The free trade agreements signed by the European Union with Colombia, Honduras, Nicaragua and Panama have come into effect as of August 1. Analysts say the deals will boost investments, foster regional integration and help companies in Europe, Central America and the Andean region to save millions of dollars in trade tariffs.
“The door is still open for other Andean countries – Ecuador and Bolivia – to enter into the partnership,” said the EU, the second largest trading partner of the Andean region after the US, in a press release.
The trade agreements will open up markets for goods, public procurement, services and investment on both sides which will contribute to creating a stable business and investment environment based on predictable and enforceable trade rules, says an EU statement.
In 2012, the total trade flows in goods amounted to €14 billion ($18 billion), including almost €1.4 billion ( $1.8 billion) worth of trade with Honduras, €1.2 billion ($1.5 billion) with Panama and €0.4 billion ($0.5 billion) with Nicaragua.
The EU says the free trade agreements will help Central America’s economy grow by over $3.3 billion annually in the coming decade. The Central American countries export mostly agricultural and fish products to Europe, while the EU mainly exports pharmaceutical products, petroleum, cars and machinery.

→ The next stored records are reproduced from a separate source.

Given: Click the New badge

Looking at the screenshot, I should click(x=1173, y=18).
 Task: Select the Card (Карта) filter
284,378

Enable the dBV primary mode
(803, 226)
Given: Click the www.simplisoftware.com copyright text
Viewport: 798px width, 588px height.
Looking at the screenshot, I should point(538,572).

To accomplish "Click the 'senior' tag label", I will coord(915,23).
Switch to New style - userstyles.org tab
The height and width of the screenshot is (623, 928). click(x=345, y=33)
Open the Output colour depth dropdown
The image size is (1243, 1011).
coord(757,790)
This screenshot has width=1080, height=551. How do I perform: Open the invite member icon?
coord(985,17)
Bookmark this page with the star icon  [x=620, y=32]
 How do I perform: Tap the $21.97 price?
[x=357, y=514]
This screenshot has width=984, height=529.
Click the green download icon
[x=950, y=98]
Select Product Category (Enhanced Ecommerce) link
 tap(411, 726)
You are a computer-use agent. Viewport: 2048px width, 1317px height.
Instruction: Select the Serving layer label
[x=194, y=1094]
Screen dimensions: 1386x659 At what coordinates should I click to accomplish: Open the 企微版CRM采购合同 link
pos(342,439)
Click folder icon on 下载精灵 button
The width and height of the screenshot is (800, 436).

The volume of trade between the EU and Colombia rose to $18 billion in 2012. EU Trade Commissioner Karel De Gucht said the agreements would open a new chapter in their business relationship and are evidence of the EU‘s interest and commitment toward the Central American countries.
Other countries, including Guatemala, El Salvador and Costa Rica, are also likely to sign similar agreements with the EU in the coming weeks.